[Exercise requirements]
Repeat verbatim the lines of the listing below, from the line containing "Screen dimensions: 460x242" through the end of the listing. Leave the pictures out of your answer.

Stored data
-- START --
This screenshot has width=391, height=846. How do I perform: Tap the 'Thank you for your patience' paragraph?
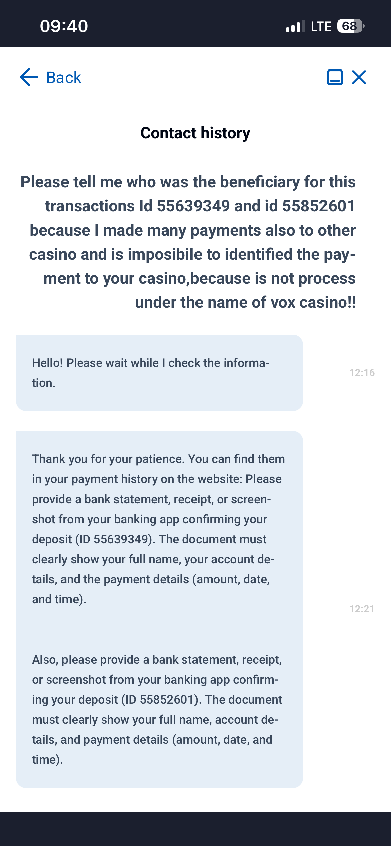158,529
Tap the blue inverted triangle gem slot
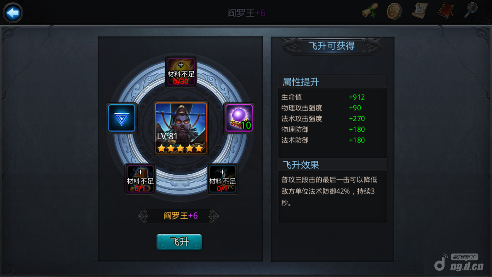This screenshot has width=492, height=277. coord(121,118)
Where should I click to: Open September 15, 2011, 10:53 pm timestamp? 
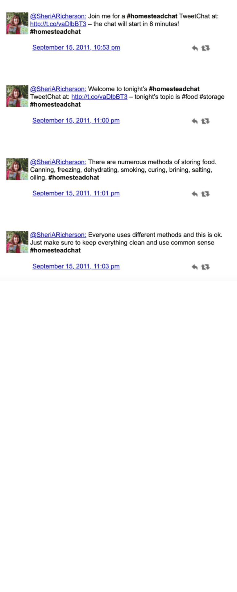[76, 47]
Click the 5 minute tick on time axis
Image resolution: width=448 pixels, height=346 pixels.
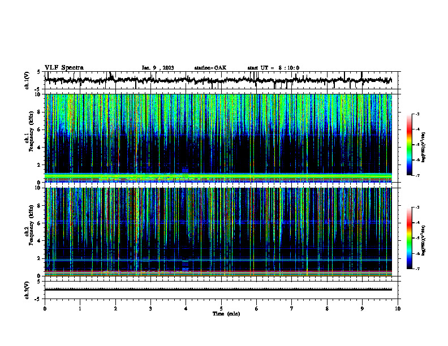221,309
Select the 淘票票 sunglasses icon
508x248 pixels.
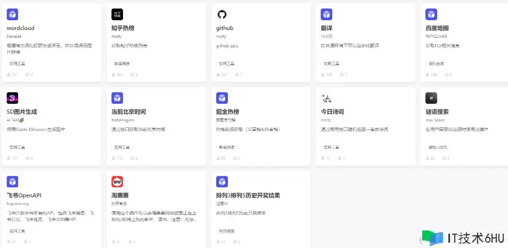[117, 181]
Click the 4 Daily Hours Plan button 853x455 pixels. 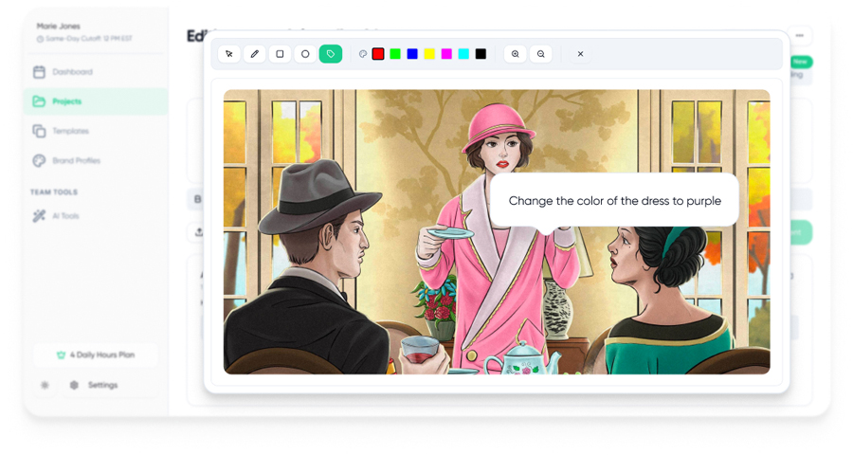tap(96, 355)

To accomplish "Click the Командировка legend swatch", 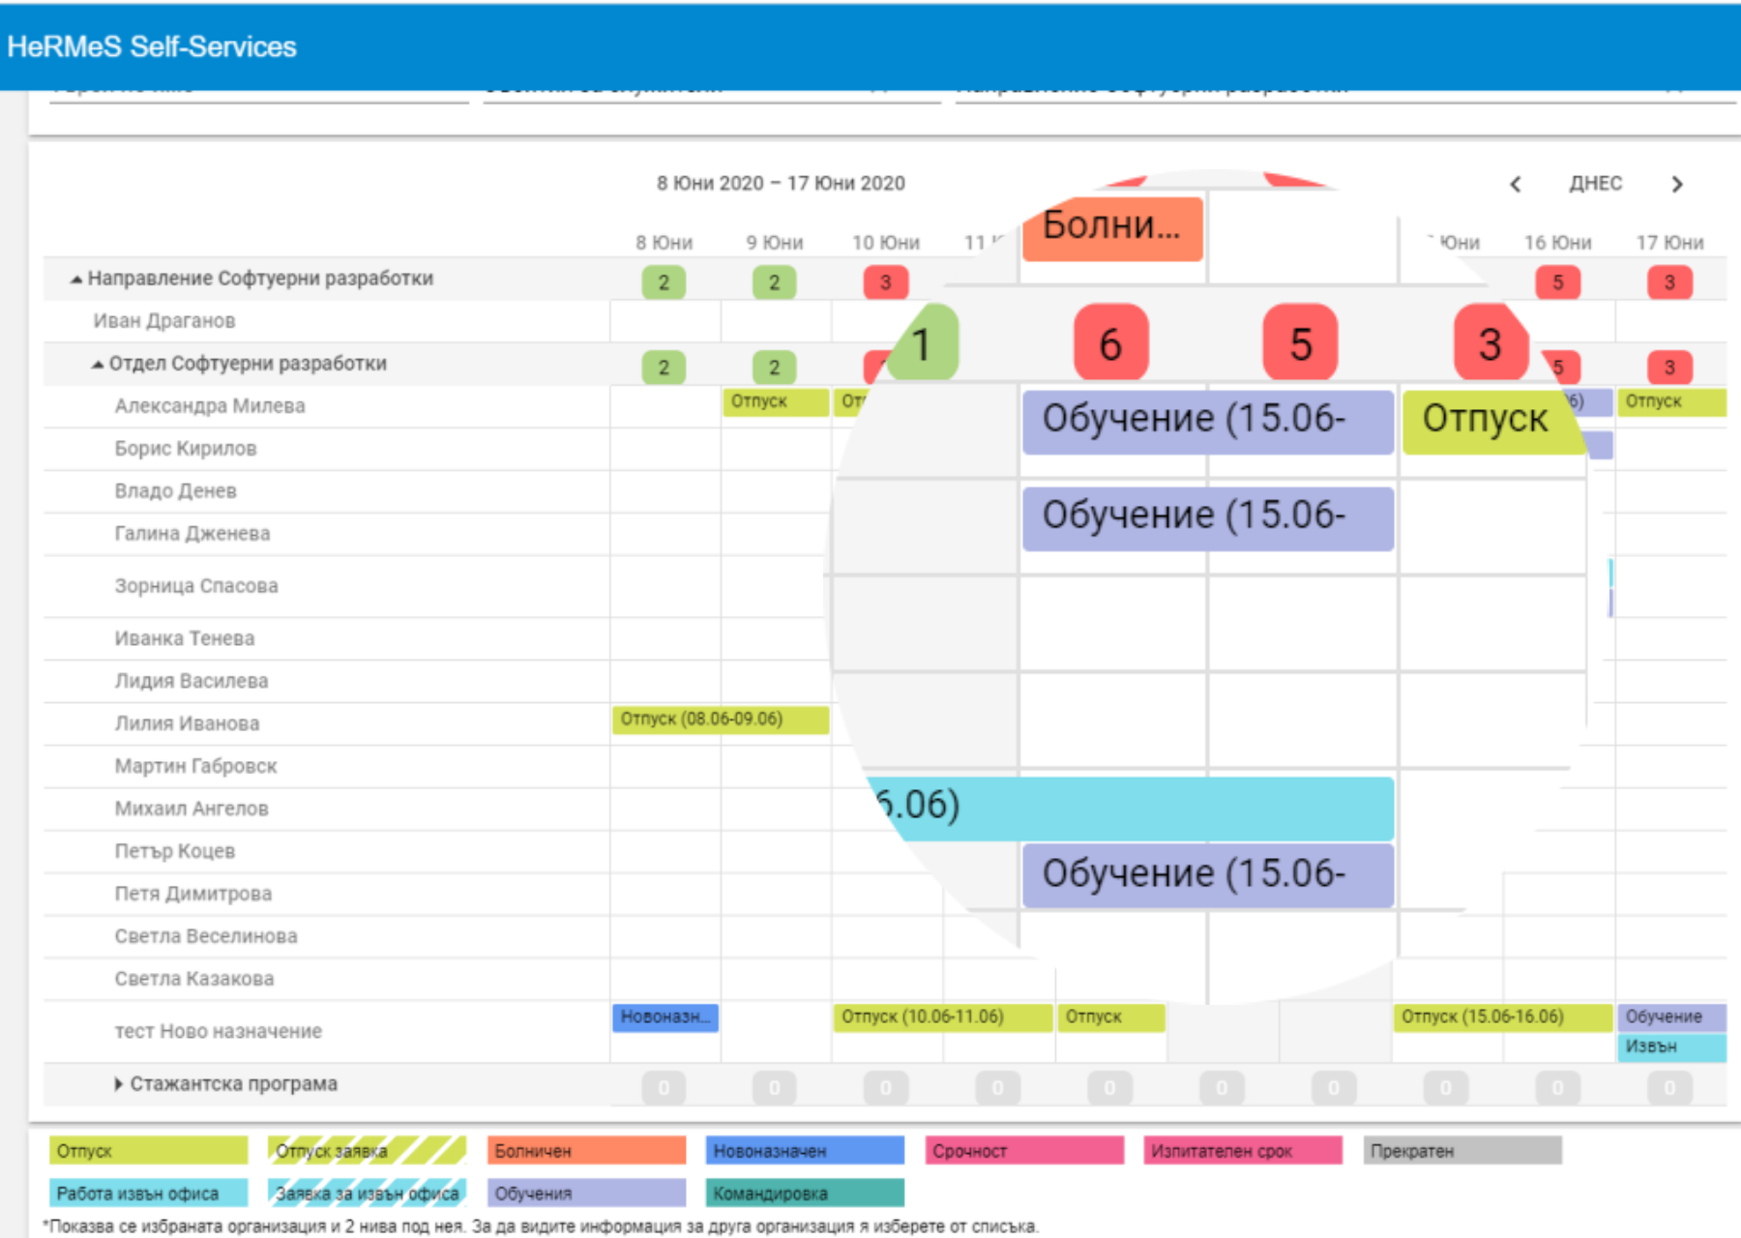I will (x=805, y=1193).
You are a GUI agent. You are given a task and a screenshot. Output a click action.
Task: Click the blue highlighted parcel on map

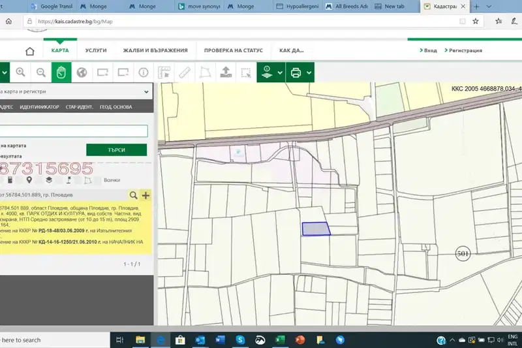[x=316, y=229]
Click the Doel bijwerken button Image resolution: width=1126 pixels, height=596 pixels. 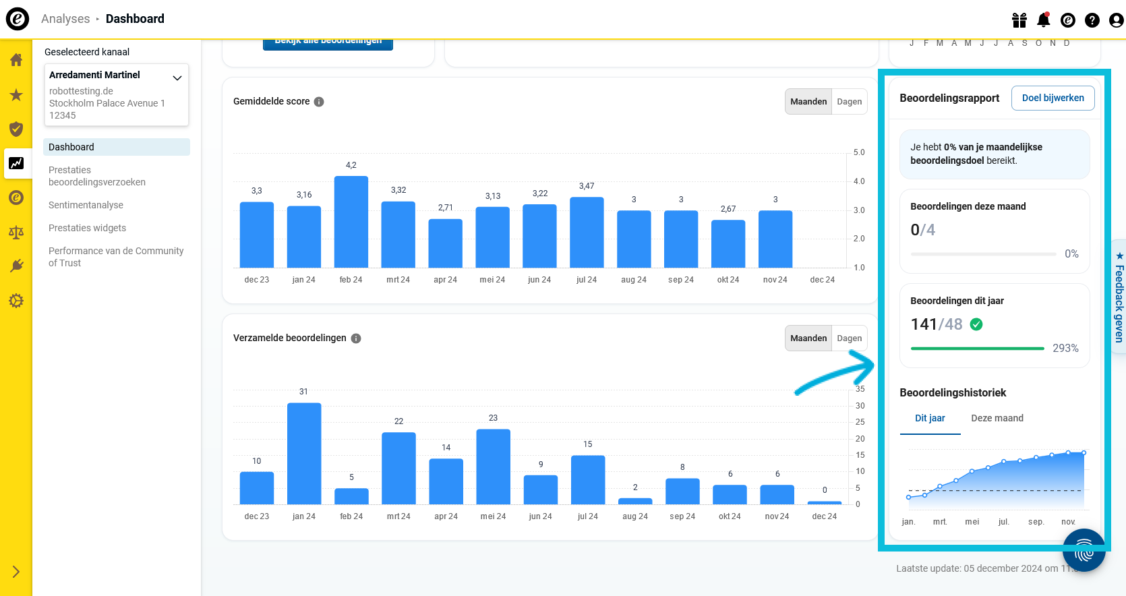1053,98
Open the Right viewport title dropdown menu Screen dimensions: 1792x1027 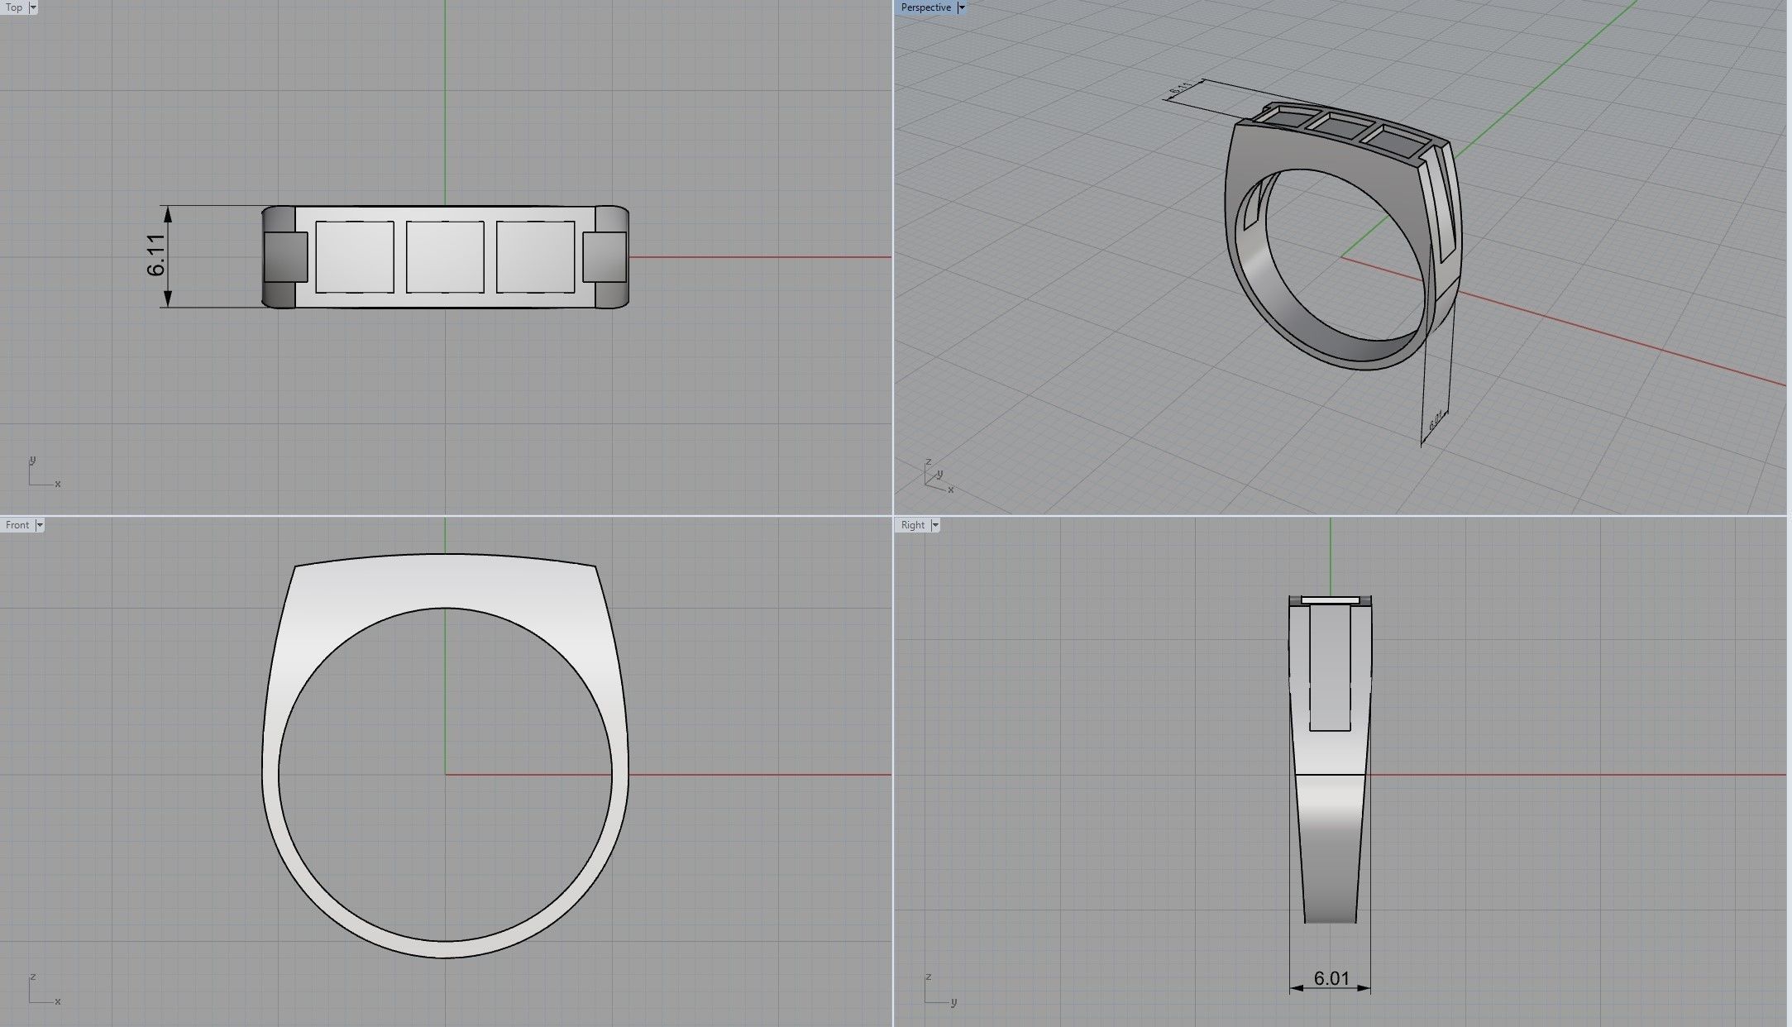(x=934, y=524)
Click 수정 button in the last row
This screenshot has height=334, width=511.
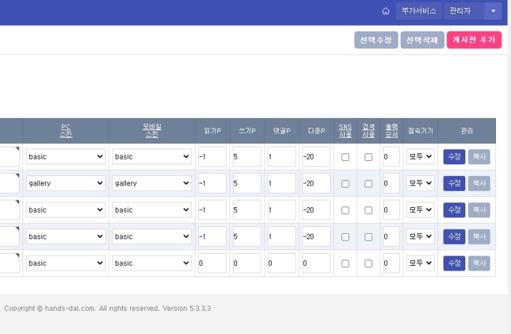(454, 263)
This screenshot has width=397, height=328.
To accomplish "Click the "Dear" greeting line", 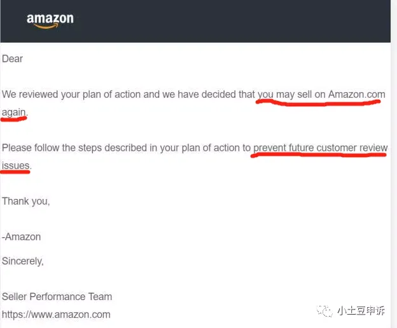I will [x=13, y=59].
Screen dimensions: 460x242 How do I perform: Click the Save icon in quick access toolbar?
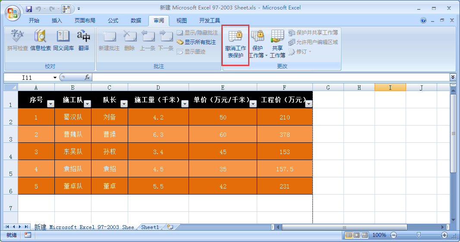coord(29,9)
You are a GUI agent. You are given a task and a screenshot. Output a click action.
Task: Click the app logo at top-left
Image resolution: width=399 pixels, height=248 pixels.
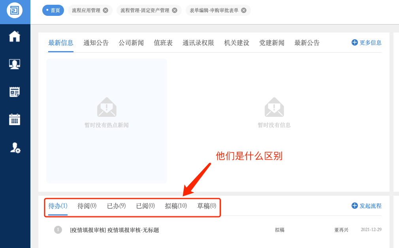coord(15,10)
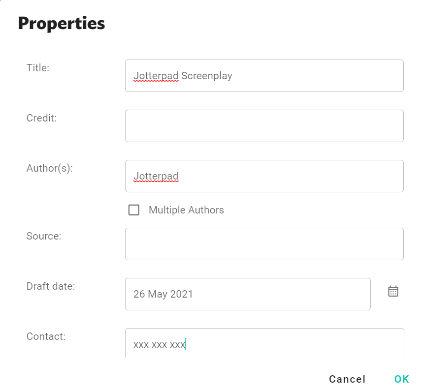Enable the Multiple Authors checkbox
Screen dimensions: 423x392
coord(133,210)
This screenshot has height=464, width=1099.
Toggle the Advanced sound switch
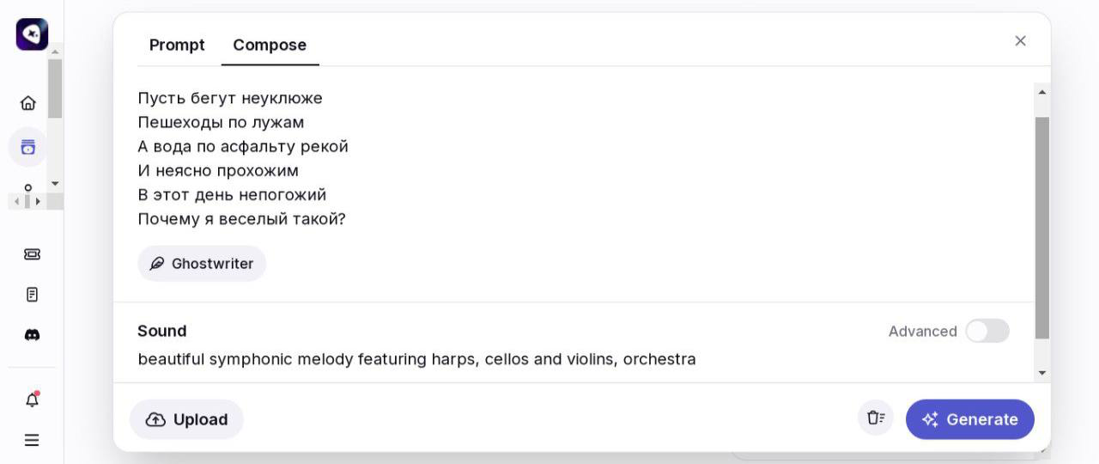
-- END --
[Result below]
Screen dimensions: 460x242 How do I perform: Click the Save icon in quick access toolbar?
coord(29,9)
You are a GUI agent. You are given a task and a screenshot. Output a click action.
Task: Click the app logo at top-left
Image resolution: width=399 pixels, height=248 pixels.
coord(15,10)
Enable the Multiple Authors checkbox
Screen dimensions: 423x392
coord(133,210)
This screenshot has height=464, width=1099.
Toggle the Advanced sound switch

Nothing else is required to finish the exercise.